Health Services Utilization With Reference Drug Pricing of Histamine2 Receptor Antagonists in British Columbia Elderly

Abstract
In October 1995, British Columbia introduced a reference pricing policy for five therapeutic classes of drugs, including histamine(2) receptor antagonists (H(2)RAs), for beneficiaries of its prescription drug program, Pharmacare. To evaluate utilization trends in consumption of health services in a cohort of Pharmacare beneficiaries to determine if a worsening of health outcomes could be detected after implementation of the reference pricing policy. Two cohorts, "control" (21 months before the reference pricing policy) and "exposed" (at risk for policy effects), were followed for 21 months.
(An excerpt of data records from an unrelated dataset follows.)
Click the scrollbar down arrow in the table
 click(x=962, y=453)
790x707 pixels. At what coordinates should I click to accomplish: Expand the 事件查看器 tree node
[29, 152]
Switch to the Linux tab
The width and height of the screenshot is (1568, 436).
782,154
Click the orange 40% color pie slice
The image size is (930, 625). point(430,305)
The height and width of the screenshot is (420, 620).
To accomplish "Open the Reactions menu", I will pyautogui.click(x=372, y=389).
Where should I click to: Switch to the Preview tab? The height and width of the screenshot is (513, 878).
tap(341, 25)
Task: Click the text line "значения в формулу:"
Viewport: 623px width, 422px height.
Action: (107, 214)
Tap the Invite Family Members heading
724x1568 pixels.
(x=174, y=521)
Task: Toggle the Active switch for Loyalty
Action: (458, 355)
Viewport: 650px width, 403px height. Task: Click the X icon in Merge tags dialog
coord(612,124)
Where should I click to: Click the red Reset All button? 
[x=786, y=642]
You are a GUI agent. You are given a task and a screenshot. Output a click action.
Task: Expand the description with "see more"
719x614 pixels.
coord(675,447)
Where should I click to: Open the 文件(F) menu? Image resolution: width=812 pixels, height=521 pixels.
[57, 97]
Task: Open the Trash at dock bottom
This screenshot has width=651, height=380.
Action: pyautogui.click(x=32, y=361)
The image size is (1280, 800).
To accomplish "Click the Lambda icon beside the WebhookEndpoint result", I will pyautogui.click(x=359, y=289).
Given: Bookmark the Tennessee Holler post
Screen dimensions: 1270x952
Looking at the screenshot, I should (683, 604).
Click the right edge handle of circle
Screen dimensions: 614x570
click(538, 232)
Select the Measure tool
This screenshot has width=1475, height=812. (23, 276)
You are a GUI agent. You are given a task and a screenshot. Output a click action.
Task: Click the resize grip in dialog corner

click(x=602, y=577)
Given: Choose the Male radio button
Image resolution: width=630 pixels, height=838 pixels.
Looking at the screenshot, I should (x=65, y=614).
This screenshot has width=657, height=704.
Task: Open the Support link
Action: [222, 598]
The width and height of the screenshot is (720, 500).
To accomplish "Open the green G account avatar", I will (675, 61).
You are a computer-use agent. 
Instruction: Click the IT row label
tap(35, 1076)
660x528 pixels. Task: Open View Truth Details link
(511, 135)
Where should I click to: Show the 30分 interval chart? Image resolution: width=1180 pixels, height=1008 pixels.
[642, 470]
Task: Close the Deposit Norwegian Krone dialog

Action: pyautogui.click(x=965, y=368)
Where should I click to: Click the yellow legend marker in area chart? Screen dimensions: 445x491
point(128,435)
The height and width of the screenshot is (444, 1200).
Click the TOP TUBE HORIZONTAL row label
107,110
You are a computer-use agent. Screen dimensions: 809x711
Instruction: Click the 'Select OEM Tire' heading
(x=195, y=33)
Using a longitudinal generalized linear model (Poisson), and controlling for age, sex, and prescriptions in unique drug classes, trend lines in each of these time series were compared for 3 periods: 9 months before policy implementation (or corresponding index date in the control cohort), 6 months after policy implementation, and a subsequent 6-month period. Two cohorts, each of size 10,000, were constructed by randomly sampling the population of Pharmacare beneficiaries exposed to H(2)RAs and other antisecretory drugs for 1993 through 1996. Prescriptions, physician office visits and associated transactions (ie, laboratory tests), emergency room visits, hospitalizations, hospital length of stay, and vital statistics. Differences between periods and between cohorts for health services utilization were not significant or decreased after imposition of the reference pricing policy. For these measures, there has been no worsening of health outcomes associated with implementing the reference pricing policy.